**Exercise:**
Reproduce the following summary on clitics in full, word for word.

Clitics - an attempt of a short summary
1) A clitic is a word that depends phonologically on another word or phrase. They are pronounced together so that it seems to be a single word. (The English ‘s is a clitic ) As also Wikipedia writes, a clitic can be every kind of word (pronouns, determiners, prepositions) So in Italian ”strapieno” and also the indefinite article (un amico) are clitics, in the same way as ”parlarmi” is a clitic and ”parlare a me” is NOT. So - in my opinion - it’s much easier to use the specific grammar expressions than the word clitic. I prefer to speak about indirect object pronouns, direct object pronouns, pronominal particles, reflexive pronouns and reciprocal pronouns.
a) direct/indirect object pronouns:
a direct object pronoun is a pronoun that replaces a part of a previous sentence in the function as a direct object. (e.g. Carl is nice. I want to know him)
indirect object pronoun is a pronoun that replaces a part of a previous sentence in the function as an indirect object (e.g. There is Carl. I want to go to him)
The difference of direct and indirect objects is very difficult for English speaking people. If a pronoun is a direct or indirect one depends only on the grammatical case which has to be used (accusative or dative).

**Raw data:**
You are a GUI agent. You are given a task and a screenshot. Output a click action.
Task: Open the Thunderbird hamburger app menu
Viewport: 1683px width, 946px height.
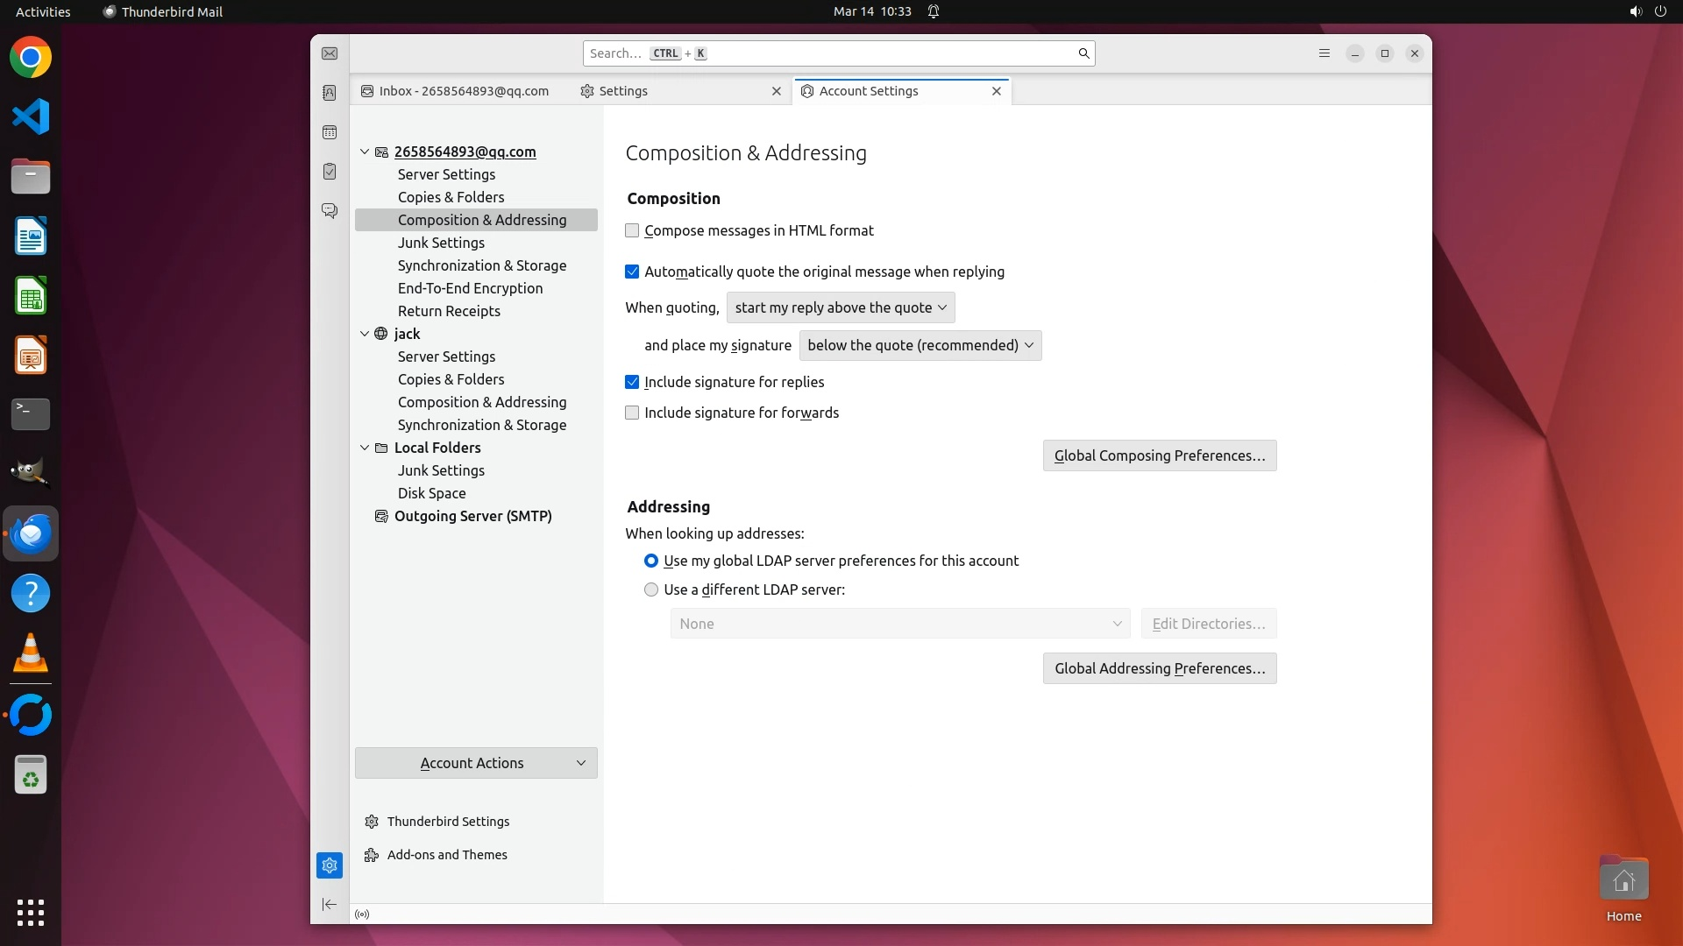click(1324, 53)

**Task result:**
Clitics - an attempt of a short summary
1) A clitic is a word that depends phonologically on another word or phrase. They are pronounced together so that it seems to be a single word. (The English ‘s is a clitic ) As also Wikipedia writes, a clitic can be every kind of word (pronouns, determiners, prepositions) So in Italian ”strapieno” and also the indefinite article (un amico) are clitics, in the same way as ”parlarmi” is a clitic and ”parlare a me” is NOT. So - in my opinion - it’s much easier to use the specific grammar expressions than the word clitic. I prefer to speak about indirect object pronouns, direct object pronouns, pronominal particles, reflexive pronouns and reciprocal pronouns.
a) direct/indirect object pronouns:
a direct object pronoun is a pronoun that replaces a part of a previous sentence in the function as a direct object. (e.g. Carl is nice. I want to know him)
indirect object pronoun is a pronoun that replaces a part of a previous sentence in the function as an indirect object (e.g. There is Carl. I want to go to him)
The difference of direct and indirect objects is very difficult for English speaking people. If a pronoun is a direct or indirect one depends only on the grammatical case which has to be used (accusative or dative).